Fernweh
Talia Gutin
The truest words to describe my childhood are comfortable and safe. For twenty-three years, I lived in a bounded social mold, leading a life that, for the most part, was shaped by the circumstances of my existence. As I approached my 24th birthday, a longing to break free of everything I knew, or thought I knew, began to emerge. I often found myself sitting at home, daydreaming about living outside of my element, as a stranger in a distant land. This unidentifiable yearning consumed me—for I didn't know what I was looking for or where I longed to go, but I knew I had to get on my way. So I travelled across the earth alone, carrying few belongings in my backpack, and leaving behind the confines of my secure and limited reality in search of something, somewhere else.
I now know the ambiguous feeling of the German word, fernweh; a word with no equivalent in the English language. When broken down, fernweh literally translates to, “farsickness,” and is often unsatisfyingly paraphrased as, “an ache for distant places.” Despite the translational shortcomings, and whether explained in German or English, the word remains difficult to grasp, perhaps because the feeling fernweh aims to describe is inherently ungraspable.
The best way to understand fernweh is through analyzing exactly what it is not—homesickness. A familiar term and common feeling many have experienced at some point in time, homesickness is an acute longing for one’s home during a prolonged time in its absence. While homesickness can lead to distress and suffering, it is nonetheless, in most cases, a mendable ‘sickness’—we can always return home. Fernweh, or farsickness, is also a suffering, but is less clear cut and rectifiable. It is a consuming longing to be somewhere you’ve never been; an aching to be in a distant and unknown land, an ambiguous yearning for anything, anywhere else, as anyone else. But how do we go about searching for a place we’ve never been? How do we assuage a yearning, the source of which is unknown to us? And the most pertinent question remains: why do we ache for places we’ve never known?

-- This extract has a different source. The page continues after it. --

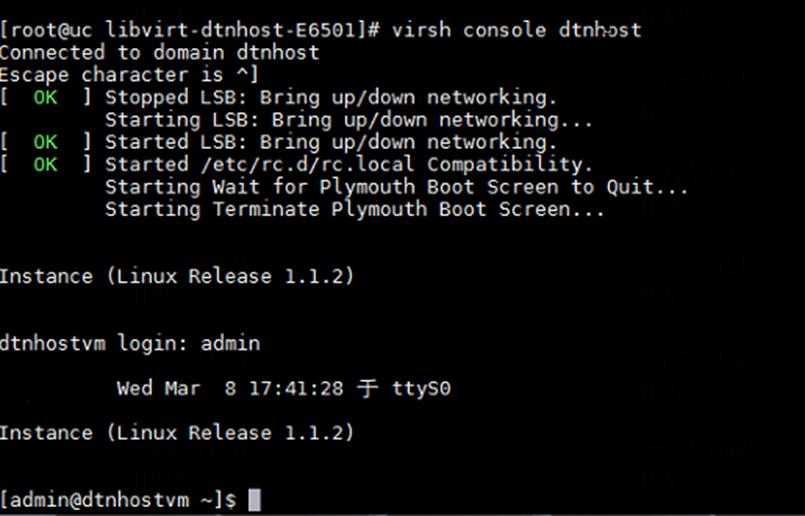Click the ttyS0 terminal device name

When we are homesick, we long for a place known to us, a place of safety, comfort, and stability. On a surface level, we miss a physical structure with walls, a front door, a place filled with objects, memories and people whose faces are as familiar as our own. Home is a place we can touch, smell and see. Fernweh is an ache for experiences never had and sensations never felt. Where homesickness is a yearning for the familiar, fernweh is a yearning for the complete unknown—a place free from the limiting confines of our familiar society and home. It’s a purposeful desire to recognize nothing and no one. Instead of longing for a physical structure, it's a desire to discover home under the wide open sky in a far away land, where the front door is the expansive sea and the bedroom, its sandy shores.
But the question remains: why do we yearn for unknown experiences in unknown lands? The unknown is a place for reinvention. It’s a space of limitless possibilities and, as such, an opportunity to wipe our slates clean and begin anew. It is a chance to relinquish confining mental constructs of the self—how we view ourselves and how others view us. The formlessness inherent in fernweh allows us to re-conceptualize and re-create our being in any way we choose.
But, in the end, homesickness isn’t really about home at all. When we are homesick, we miss the feelings and comforts that the physical environment inherently provides. We miss the feeling of belonging somewhere. The root cause of fernweh is also fueled by a desire to be somewhere you belong—the somewhere that allows you to be the truest expression of yourself. Fernweh is also about finding home inside of us, anywhere in the world—on a mountain peak or winding road in the middle of the earth, recognizing nothing, but being part of everything.
We can come back home, but how do we amend fernweh? Maybe it can never be permanently relieved because when it strikes once, it will strike again, perhaps even harder the second time around. But fernweh is a feeling for dreamers—where we imagine endless possibilities and realize how limitless the conditions of our existence really are. And the world can always use a few more dreamers.